Sunday, February 14, 2010

Capitalism and Resistance, Part I: In which two farmers encounter an insurmountable problem.

I've found it interesting, in reading coverage of the recession, to notice that while people often use small-scale examples when talking about the banking crisis, they abandon these small-scale examples when it comes to explaining how the banking crisis affects the rest of the economy. I thought I'd give that a shot.

Let's say I'm a corn farmer, and you're a barley farmer. Every year, I grow more corn than I need, and you grow more barley than you need, but fortunately, I want some barley to get me through the winter, and you want some corn. Since neither of us has any money, what happens is this: I go to the bank and get a loan for $100. I meet up with you, buy some barley for $100, and you buy some corn from me for $100. I bring the bank back their $100, and everyone's happy.

But then one year (let's call that year "2009"), when I go to the bank, it's closed! They got suckered into buying some mortgage-backed securities from Goldman Sachs, they made some predatory loans that didn't pay off, their credit rating got downgraded so they had to put some collateral on all their loans, whatever -- point is, they're closed.

So when I show up to our meeting, I tell you about this, and I say, "So that means I don't have any money to buy your barley."

And we're like, "What are we gonna do?"

So you see why no one ever covers this aspect of the financial crisis this way. Because if you shrink the size of the economy, the solution is obvious. Just give me the damn barley, and I'll give you the corn, and we both get the same results we got before (in fact, we get better results, because what I left out in my description was the little bit of interest I'd be paying to the bank).

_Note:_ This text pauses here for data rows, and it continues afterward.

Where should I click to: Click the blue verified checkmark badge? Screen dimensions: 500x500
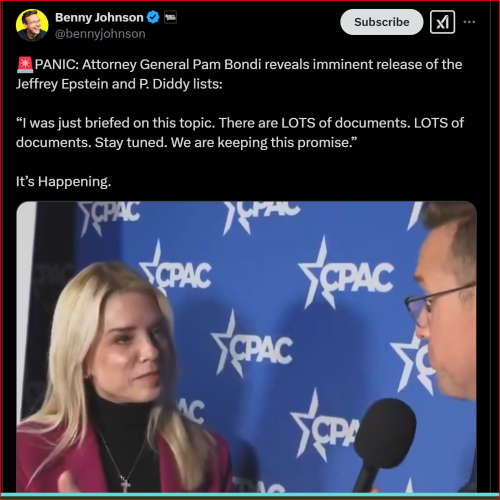coord(153,17)
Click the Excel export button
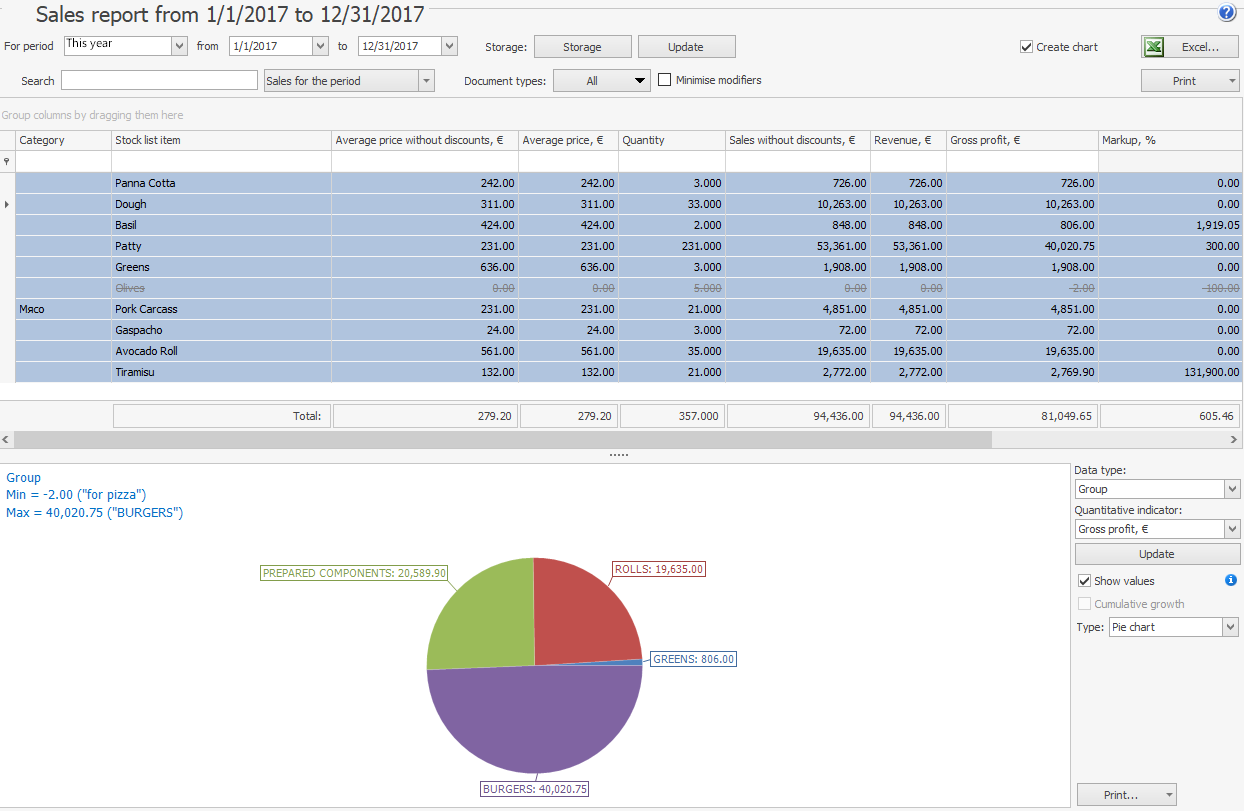Viewport: 1244px width, 811px height. tap(1189, 47)
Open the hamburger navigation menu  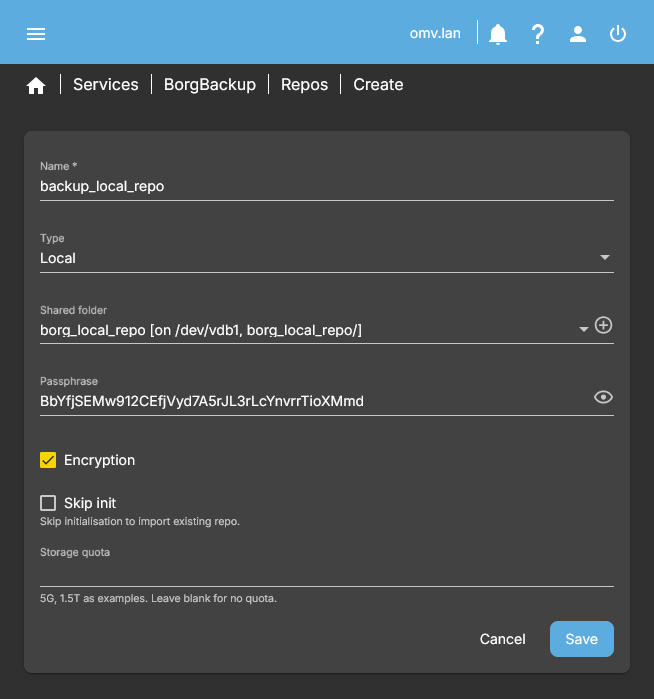[x=36, y=34]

The thing is, though, in principle the inclusion of more people in our economic picture doesn't really affect the feasibility of this solution. Add another person, it's fine -- we'll just do the same exchange we would have done if we'd all had the loans, everyone gets the same amount of goods they would have gotten otherwise, and we just eliminate the money. Everything's fine.

Seriously -- imagine for a moment that you hadn't been culturally conditioned to believe in things like markets. Imagine that you're a music teacher, and your boss says to you, "You have to stop teaching those kids music, because some people are refusing to pay of completely unreasonable mortgages."

You'd check if hir pupils were dilated. Then you'd sit hir down, offer hir some toast and tea, and remind hir that you're a fucking music teacher, and that has nothing to do with mortgages. Nothing.

So how did we get to the point where we allow these people, the Lloyd Blankfeins of the world, to have so much control over our lives that they affect whether our kids learn music? They don't have our best interests at heart. I'm not even sure they have hearts. They definitely don't listen to music -- except maybe Wagner and Ted Nugent.

More importantly, how do we rearrange our lives so that these people don't have this sort of power?

Tomorrow I'll start answering these questions by looking at what I think is the key reason for the involvement of the banking sector in our economy: insecurity.


  1. Ok, so let's make this analogy more complicated. Let's say I work for a retailer who has been cutting costs since 2004 in order to compete with "Walmart" or other ghosts in the machine. It reallly doesn't make a difference whether farmer Barleycorn or the other has $100 to spend; they are not spending it. But it doesn't matter anyway, because spending decisions are driven by a management that has goals that has
    absolutely nothing to do with the market. Nonetheless, braindead people in management continue on reading the news, acting as if the "market" has any bearing on peoples spending. I'm not sure if anybody has proved that stock prices has any bearing on retail spending. The unfortunate thing is that it has less bearing on peoples employment. Perhaps the stock market is not even a good gauge of how people are doing.

  2. Yeah -- of all people, Eliot Spitzer made the good point that people often conflate "the financial services sector" with "the economy." He didn't go as far as he should have -- what I would have said is "real people share no interests whatever with the financial services sector, so what's good for them is actually bad for us -- and when that's not true, it's because we've given way too much power to sociopathic organizations that are out to destroy our lives" -- but it's a start.